= Set task =
Swap "checkbox" for "tick box" in the rows, starting at the first row and ending at the line that contains "This screenshot has width=995, height=764.", and write out those lines again with nothing else changed.
===== Records for the exercise
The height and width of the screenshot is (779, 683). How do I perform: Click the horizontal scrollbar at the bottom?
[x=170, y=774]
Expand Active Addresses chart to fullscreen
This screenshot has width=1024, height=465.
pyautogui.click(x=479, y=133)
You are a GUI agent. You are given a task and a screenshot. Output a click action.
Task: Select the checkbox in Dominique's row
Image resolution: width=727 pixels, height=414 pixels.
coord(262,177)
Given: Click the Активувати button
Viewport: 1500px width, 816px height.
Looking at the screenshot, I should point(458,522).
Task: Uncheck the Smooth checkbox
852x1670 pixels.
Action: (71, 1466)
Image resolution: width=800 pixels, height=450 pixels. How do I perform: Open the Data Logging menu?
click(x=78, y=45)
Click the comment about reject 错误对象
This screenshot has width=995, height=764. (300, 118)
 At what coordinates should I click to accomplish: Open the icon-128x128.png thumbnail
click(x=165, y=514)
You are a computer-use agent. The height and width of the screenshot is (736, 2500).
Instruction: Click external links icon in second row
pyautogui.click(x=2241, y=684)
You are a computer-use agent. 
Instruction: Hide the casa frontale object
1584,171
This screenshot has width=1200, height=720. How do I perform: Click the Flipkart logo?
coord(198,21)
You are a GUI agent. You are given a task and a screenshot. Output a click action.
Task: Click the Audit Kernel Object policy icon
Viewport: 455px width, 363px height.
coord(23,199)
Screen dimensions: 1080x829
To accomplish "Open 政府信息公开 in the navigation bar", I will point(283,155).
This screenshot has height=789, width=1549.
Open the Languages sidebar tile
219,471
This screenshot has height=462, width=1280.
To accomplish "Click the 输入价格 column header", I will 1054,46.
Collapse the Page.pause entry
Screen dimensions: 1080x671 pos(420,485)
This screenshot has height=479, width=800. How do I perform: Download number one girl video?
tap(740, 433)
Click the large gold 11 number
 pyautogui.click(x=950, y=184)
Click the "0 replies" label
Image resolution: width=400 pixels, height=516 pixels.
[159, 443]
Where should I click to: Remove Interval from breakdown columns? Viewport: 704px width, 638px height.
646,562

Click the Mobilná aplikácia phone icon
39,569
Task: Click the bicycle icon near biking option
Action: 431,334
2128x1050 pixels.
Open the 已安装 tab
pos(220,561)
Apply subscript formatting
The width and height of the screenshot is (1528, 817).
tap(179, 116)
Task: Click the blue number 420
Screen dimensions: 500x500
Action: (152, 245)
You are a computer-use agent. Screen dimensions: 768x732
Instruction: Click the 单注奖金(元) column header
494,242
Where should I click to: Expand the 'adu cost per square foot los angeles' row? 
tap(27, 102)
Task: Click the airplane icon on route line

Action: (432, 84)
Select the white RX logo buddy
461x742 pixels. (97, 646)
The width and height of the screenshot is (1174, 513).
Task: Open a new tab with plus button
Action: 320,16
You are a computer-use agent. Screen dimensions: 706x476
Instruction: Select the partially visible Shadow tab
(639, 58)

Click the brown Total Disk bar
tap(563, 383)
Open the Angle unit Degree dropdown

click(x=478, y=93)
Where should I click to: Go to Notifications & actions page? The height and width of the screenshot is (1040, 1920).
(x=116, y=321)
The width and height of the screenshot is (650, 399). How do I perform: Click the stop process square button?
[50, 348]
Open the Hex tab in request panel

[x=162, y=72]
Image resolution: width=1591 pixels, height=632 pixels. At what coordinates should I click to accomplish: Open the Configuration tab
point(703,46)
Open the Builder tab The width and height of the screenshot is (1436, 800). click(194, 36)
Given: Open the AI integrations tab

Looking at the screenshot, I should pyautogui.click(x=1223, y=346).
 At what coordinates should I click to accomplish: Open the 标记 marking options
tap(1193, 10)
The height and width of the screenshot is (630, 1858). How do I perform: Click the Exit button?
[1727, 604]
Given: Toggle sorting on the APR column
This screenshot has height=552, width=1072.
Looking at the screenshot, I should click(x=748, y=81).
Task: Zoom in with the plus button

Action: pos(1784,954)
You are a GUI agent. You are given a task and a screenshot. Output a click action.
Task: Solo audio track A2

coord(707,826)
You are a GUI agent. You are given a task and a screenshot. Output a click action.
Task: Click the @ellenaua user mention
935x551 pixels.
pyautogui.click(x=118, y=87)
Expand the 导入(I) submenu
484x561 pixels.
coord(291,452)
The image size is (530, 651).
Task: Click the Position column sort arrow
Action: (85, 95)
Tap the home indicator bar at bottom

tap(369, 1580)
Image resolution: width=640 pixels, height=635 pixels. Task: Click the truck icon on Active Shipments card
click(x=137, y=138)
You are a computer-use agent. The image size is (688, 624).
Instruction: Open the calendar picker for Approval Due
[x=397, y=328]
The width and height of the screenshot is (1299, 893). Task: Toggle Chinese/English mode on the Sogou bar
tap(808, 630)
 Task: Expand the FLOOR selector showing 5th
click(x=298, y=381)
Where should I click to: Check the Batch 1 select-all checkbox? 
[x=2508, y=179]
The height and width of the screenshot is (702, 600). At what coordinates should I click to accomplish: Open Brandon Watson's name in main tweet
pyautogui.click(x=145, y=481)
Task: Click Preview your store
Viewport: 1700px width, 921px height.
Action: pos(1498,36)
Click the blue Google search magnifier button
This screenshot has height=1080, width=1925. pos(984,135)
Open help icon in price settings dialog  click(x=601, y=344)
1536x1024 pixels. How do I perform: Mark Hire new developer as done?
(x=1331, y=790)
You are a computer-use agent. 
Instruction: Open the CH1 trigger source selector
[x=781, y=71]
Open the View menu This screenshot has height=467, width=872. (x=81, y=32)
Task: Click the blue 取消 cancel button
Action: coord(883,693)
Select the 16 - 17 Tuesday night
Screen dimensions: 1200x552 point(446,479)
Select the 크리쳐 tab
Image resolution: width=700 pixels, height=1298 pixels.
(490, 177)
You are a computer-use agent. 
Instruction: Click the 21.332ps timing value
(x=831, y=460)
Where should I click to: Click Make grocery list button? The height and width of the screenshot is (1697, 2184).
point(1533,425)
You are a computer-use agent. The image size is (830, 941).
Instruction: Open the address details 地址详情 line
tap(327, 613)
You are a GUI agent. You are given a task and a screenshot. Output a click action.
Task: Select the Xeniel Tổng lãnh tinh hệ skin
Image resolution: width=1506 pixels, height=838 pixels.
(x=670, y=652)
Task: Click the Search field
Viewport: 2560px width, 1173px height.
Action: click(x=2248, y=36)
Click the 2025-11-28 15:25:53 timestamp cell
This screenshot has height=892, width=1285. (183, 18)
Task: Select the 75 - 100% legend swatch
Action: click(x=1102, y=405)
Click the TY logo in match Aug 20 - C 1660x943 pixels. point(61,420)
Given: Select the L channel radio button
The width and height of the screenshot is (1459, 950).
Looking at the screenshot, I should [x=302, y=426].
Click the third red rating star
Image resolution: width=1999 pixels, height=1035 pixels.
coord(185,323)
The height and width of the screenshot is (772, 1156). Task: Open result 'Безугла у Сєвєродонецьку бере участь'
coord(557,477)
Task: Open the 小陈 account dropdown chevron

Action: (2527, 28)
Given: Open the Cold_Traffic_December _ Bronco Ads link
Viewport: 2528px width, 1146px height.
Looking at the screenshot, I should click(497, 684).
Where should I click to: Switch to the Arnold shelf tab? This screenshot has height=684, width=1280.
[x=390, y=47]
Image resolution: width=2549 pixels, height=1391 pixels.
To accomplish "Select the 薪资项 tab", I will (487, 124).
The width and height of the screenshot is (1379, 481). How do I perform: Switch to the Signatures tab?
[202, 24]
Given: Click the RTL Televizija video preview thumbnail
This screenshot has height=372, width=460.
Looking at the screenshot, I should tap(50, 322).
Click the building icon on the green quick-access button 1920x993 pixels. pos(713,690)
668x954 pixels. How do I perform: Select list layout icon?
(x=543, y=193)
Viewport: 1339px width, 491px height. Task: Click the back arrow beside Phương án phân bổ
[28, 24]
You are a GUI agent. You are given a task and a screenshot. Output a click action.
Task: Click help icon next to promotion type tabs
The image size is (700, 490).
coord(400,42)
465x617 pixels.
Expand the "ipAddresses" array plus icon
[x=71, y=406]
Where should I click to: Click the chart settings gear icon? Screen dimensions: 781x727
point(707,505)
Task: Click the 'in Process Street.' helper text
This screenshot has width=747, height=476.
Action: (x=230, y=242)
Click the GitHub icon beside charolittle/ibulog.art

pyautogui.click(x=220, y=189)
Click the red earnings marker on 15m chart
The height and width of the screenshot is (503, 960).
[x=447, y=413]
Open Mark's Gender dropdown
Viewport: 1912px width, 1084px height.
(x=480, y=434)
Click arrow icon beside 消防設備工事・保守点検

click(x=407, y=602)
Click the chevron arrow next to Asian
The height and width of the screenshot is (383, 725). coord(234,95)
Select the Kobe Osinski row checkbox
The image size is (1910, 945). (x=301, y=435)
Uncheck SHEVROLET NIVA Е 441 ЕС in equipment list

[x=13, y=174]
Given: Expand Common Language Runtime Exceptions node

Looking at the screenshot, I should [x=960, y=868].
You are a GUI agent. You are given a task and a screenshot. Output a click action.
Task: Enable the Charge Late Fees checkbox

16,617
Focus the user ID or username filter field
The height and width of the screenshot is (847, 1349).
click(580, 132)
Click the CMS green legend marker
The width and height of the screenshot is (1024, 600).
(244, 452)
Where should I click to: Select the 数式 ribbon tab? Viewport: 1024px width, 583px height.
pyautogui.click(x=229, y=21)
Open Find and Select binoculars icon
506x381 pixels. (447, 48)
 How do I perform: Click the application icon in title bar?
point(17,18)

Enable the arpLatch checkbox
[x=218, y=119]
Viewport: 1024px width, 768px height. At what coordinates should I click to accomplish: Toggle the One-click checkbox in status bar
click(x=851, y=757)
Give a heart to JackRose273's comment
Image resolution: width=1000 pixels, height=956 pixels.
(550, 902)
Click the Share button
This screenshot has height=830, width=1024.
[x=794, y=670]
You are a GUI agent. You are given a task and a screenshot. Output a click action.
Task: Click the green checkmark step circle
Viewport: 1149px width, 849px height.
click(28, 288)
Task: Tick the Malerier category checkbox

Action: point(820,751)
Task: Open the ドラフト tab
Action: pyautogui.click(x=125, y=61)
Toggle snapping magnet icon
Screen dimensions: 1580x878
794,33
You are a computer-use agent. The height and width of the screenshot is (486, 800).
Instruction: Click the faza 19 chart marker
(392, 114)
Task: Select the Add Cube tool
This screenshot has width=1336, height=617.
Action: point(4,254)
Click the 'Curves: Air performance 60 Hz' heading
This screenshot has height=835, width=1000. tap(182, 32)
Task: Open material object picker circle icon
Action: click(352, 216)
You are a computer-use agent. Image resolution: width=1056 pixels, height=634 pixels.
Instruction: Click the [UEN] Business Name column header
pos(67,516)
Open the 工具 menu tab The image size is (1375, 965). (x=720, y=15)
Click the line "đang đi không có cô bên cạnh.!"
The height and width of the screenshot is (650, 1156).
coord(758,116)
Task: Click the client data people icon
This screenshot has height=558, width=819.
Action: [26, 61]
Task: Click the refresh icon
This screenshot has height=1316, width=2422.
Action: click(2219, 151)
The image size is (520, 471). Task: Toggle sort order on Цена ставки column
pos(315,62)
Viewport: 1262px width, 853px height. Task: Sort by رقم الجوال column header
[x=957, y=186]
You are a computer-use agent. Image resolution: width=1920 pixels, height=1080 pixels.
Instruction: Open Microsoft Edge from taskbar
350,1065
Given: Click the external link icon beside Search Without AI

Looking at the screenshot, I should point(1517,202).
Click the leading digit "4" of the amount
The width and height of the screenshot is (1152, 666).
==========
= Solution for this problem =
The height and width of the screenshot is (779, 683). How do I perform: Click the horizontal scrollbar at the bottom?
[x=170, y=774]
Expand Active Addresses chart to fullscreen
This screenshot has width=1024, height=465.
pyautogui.click(x=479, y=133)
You are a GUI agent. You are given a task and a screenshot. Output a click action.
Task: Select the tick box in Dominique's row
Image resolution: width=727 pixels, height=414 pixels.
coord(262,177)
Given: Click the Активувати button
Viewport: 1500px width, 816px height.
Looking at the screenshot, I should point(458,522).
Task: Uncheck the Smooth tick box
852x1670 pixels.
Action: (71, 1466)
Image resolution: width=800 pixels, height=450 pixels. How do I perform: Open the Data Logging menu?
click(x=78, y=45)
Click the comment about reject 错误对象
This screenshot has width=995, height=764. (300, 118)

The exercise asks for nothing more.